Read the full post at emarketer.com
Authored by Ross Benes
Even when an advertiser’s programmatic bid fails to win an impression, they can still gather data from the auction to use across their campaigns. But doing so can be time-consuming and requires technical expertise, so many advertisers discard this data instead of utilizing it.
The amount of data that programmatic bidding creates has increased as header bidding has become more popular. Before header bidding’s rise, programmatic advertisers relied on a system called “waterfalling,” which sequentially passed bids from one ad exchange to the next. Header bidding allowed programmatic platforms to bid simultaneously on the same piece of inventory that was being offered across multiple exchanges. Three-fourths of the 1,000 most popular sites that sell programmatic ads use header bidding, according to Adzerk.
As the data that users generate has increased, advertisers have found themselves scrapping lots of data.
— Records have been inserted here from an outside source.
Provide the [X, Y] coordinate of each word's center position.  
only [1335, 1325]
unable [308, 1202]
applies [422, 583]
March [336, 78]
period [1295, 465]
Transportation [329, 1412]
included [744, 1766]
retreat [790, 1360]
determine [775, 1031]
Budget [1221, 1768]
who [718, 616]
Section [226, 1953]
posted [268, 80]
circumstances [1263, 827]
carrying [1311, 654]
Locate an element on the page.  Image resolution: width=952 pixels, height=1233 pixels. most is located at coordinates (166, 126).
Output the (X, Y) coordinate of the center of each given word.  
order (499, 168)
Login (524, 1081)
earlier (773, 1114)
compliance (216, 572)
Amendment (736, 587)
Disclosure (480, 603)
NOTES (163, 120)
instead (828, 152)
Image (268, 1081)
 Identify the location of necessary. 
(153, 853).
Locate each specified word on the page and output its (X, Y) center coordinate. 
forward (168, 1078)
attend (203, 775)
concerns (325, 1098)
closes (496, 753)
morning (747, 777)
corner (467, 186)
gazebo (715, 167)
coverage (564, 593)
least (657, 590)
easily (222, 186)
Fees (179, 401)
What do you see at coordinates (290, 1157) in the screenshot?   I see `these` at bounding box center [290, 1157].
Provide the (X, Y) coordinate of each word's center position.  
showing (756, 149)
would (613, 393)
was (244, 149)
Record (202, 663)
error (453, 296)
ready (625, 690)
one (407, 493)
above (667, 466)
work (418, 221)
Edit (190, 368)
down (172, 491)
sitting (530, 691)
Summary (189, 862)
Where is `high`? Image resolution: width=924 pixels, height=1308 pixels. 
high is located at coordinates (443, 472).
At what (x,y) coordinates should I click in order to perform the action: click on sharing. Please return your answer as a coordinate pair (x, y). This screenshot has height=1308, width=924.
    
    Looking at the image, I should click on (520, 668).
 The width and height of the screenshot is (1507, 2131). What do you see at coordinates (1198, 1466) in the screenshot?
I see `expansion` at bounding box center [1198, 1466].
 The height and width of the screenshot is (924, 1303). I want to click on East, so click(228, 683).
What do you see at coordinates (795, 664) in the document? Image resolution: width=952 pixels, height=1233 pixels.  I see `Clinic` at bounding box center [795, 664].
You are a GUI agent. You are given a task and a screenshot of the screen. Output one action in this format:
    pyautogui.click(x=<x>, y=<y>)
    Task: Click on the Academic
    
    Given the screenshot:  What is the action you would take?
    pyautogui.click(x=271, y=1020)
In an August 2018 survey of 100 digital marketers worldwide conducted by Digital Element, 15% of respondents said they throw away at least half of their data.
Wesley Farris, director of partnerships at programmatic agency Digilant, spoke to eMarketer about how advertisers can make use of data exhaust.
What sort of data can a DSP store from a programmatic auction?
“Every time a DSP gets a bid request, there are a number of data variables that are passed on: the anonymous user ID, the domain, the time stamp, the location of the page, the creative size. There could be upward of 50-plus variables that are passed in the bid request, and the DSP stores that information in what I call ‘log files.'”
How can an advertiser use that information?
“You can use it for things like the customer journey. If you pull that information out, you can start to piece together a picture of how different channels and variables are affecting the campaign and put together that customer journey of how they engaged with your media. If you ingest that data across your search and social efforts, you can then more or less combine your search efforts with your social and display efforts and see how those are impacting one another.
“You can also use it for data science to find which variables within the bid stream are driving conversions or whatever key performance indicator [KPI] that’s being measured. You can use it for audience discovery, bucketing users by similar variables, and reaching them on a more granular level. The data is definitely used at the DSP level for optimizations and reporting insights.”